Re: [Discuss-sudbury-model] (no subject)

From: Tay Arrow Sherman <>
Date: Fri Oct 7 10:50:00 2005


I think that most people either just don't notice, or they figure
"that's the way it is". One thing I find particularly striking is how,
when I ask someone who went through traditional school if they *liked*
it, they seem taken aback. The response?

"Well, I mean, it's school. Nobody 'likes' school."

What you are going through now is something I went through when I was a
kid. I was angry, I asked everyone I could get a hold of why we had to
do this pointless thing that nobody 'liked', for how many hours a day?

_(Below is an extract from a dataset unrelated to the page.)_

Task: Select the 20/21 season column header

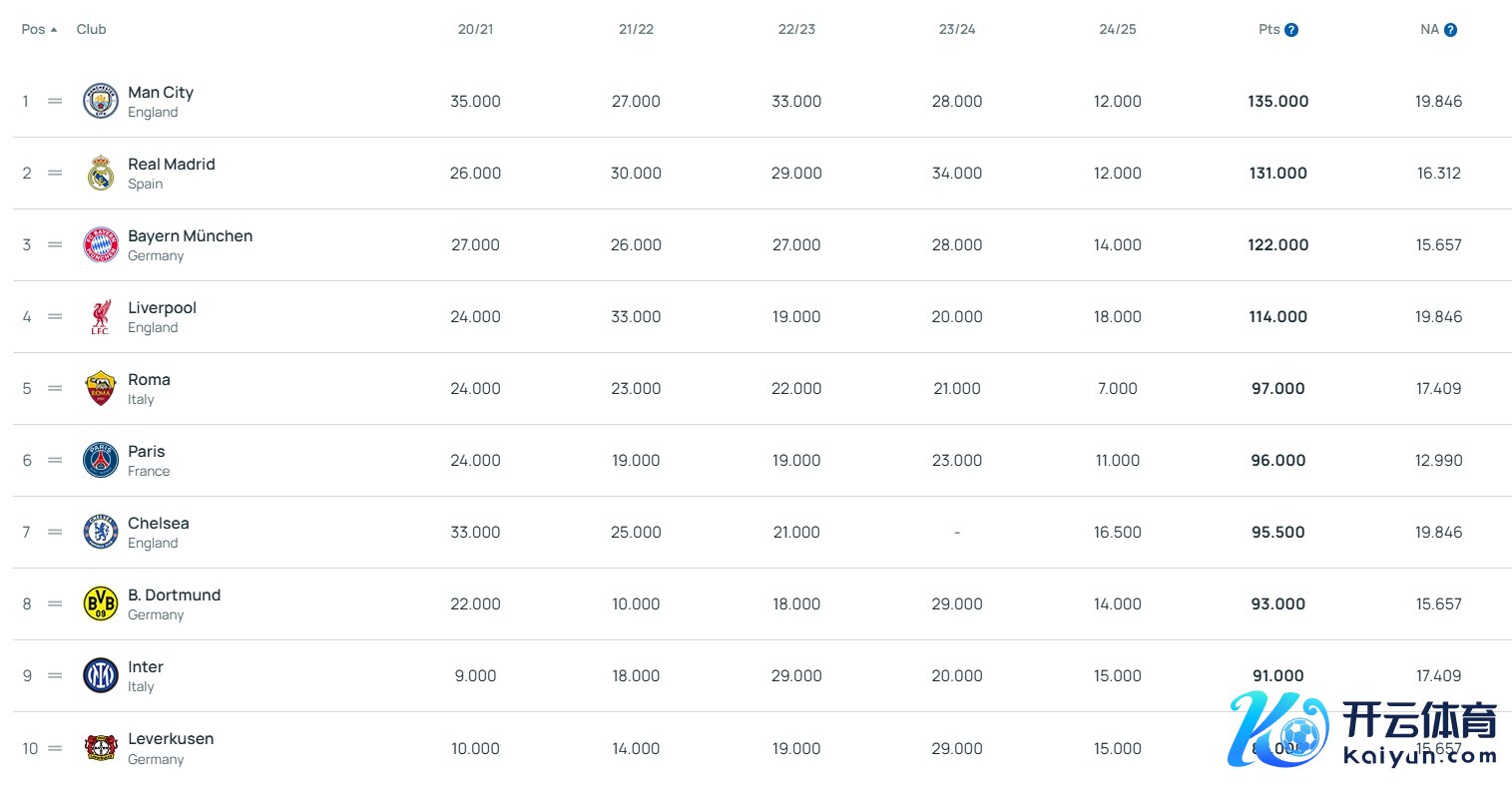Action: click(475, 29)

  Ultimately, I think it is easier for most people to go with something
that sucks a lot than it is to do the work required to create something
that is really worth having. This attitude is completely entrenched
in coercive school culture. I mean, look at all the infrastructure that
is already there! And think of how scary it can be for someone to dive
into this new model, start up a school with no idea whatsoever as to
whether it will really work? These people need to have such confidence
that they can know what is right... can you imagine how many people
actually have that, after going through some form of coercive
schooling? Not so many, because the foundation of such a model is that
the teacher is right and the student is wrong, and the teacher is there
to show the student how to be right. Isn't it? How much time do you
spend correcting, giving feedback, drawing a little red X? I learned
from my father, when I was little, that only in mathematics are there
truly right and wrong answers. And even then, in some forms of
mathematics, 1+1=1.

Staff income may also be a question, in some cases.

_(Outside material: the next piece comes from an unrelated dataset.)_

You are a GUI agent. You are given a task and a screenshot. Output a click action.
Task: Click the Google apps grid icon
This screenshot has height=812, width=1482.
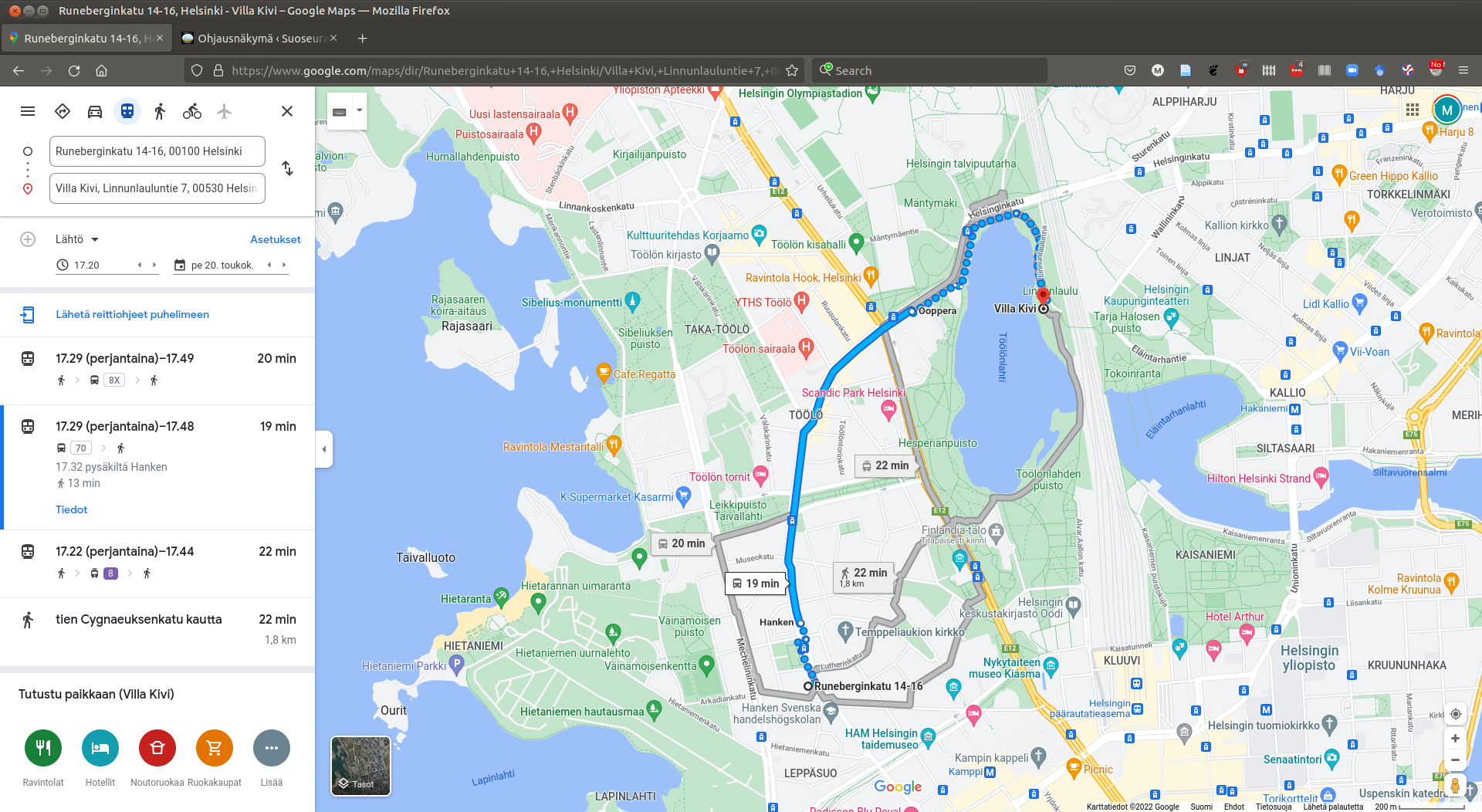click(x=1412, y=110)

On 7 Oct, 2005, at 3.45, Mark MacFadyen wrote:

> Thank you kindly Ian for your very thoughtful response. I agree with
> everything you said, and see your point. We are all prisoners. And
> teachers are forced to do things they dislike. This is why I am
> bucking the system so early in my 'career' and searching for alternate
> ways of helping. We are all forced to 'maintain' order, and for what?
> To what end? Yet, few educators are having these questions I am
> having, and I'm not sure why.
> Many thanks,
> Mark
> Yahoo! for Good
> Click here to donate to the Hurricane Katrina relief effort.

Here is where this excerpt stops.